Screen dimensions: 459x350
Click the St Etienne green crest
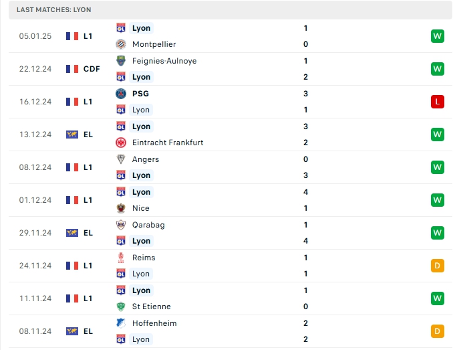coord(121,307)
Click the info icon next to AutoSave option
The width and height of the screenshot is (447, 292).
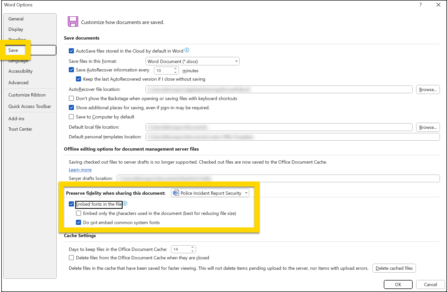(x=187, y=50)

==

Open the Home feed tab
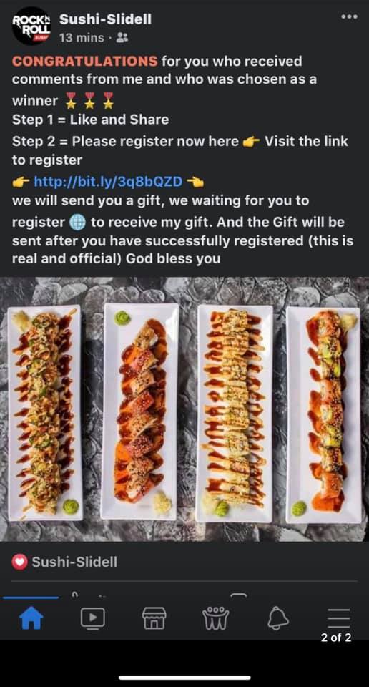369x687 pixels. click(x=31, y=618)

Objective
Can you recast the entries as a numbered list, starting with the line that contains "Screen dimensions: 459x350" and going on through the line that contains "(x=187, y=50)", with both of those lines included? Leave out blank lines and the pictures.

Response
1. Screen dimensions: 459x350
2. Click the St Etienne green crest
3. coord(121,307)
4. Click the info icon next to AutoSave option
5. The width and height of the screenshot is (447, 292).
6. (x=187, y=50)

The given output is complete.